Stored data entries:
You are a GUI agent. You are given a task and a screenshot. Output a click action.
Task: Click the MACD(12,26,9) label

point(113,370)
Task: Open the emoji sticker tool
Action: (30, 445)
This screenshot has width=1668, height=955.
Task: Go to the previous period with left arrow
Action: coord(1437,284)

* **Written exercise**: Copy these entries verbatim, line for line.

* **Answer to this task**:
You are a GUI agent. You are given a task and a screenshot. Output a click action.
Task: Click the MACD(12,26,9) label

point(113,370)
Task: Open the emoji sticker tool
Action: (30, 445)
This screenshot has width=1668, height=955.
Task: Go to the previous period with left arrow
Action: coord(1437,284)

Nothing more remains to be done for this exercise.